Mas, vamos ao que interessa, a incapacidade compartilhada por esse grupo de amigas que deu nome à crônica. Nós nos amamos, de verdade, não nos encontramos com frequência (cof, cof), mas torcemos umas pelas outras mesmo à distância (e bota distância nisso, Lili, inclusive, tá morando do outro lado do oceano, em Portugal), agora, nem por decreto papal a gente consegue lembrar dos aniversários umas das outras.
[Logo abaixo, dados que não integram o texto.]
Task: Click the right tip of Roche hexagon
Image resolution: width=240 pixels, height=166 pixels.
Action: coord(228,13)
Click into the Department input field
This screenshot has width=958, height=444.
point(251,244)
E o apagão costuma ser geral. Ou seja, a única que sabe do aniversário é a própria aniversariante, ou quando Deus ajuda, a Adri. Se a Adri lembrar a gente tá salva, caso contrário, ferrou. Como foi nessa semana, porque era, justamente… o aniversário da Adri (eu estou rindo enquanto escrevo, mas é de nervoso).
Dois dias depois, “a bonita” manda do grupo assim: “Passando só pra lembrar do meu aniversário, que foi dia 18”. Me caíram os butiá do bolso, juro! Mas, por outro lado, a gente tá tão acostumada ao esquecimento, que todo ano é uma emoção: elas vão lembrar? Elas vão esquecer coletivamente? Quem vai lembrar primeiro? Cria uma expectativa sabe, é quase uma roleta russa (rindo de novo, de nervoso).
Adri tentou uma nova estratégia, que vamos colocar à prova no próximo aniversário (é o meu), ela mudou a descrição do grupo para colocar os nossos nomes e a data de aniversário de cada uma, em ordem cronológica (continuo rindo de nervoso… porque acho que a gente vai conseguir esquecer mesmo assim).
E sabe, as mensagens que se seguem a esses acontecimentos são sempre ótimas. Acho que não poderia existir prova melhor de que amizade é um dos sentimentos mais lindos do mundo. O aniversário a gente não lembra, mas é cada orgulho dessas “muié” que dá. Jana Pi e Adri são mamães, profissionais e mulheres poderosíssimas. Lili tá desbravando terras europeias com aquela coragem, competência e carisma que são só dela. Não posso prometer dar parabéns na data certa, mas prometo que vocês são inspirações pra mim.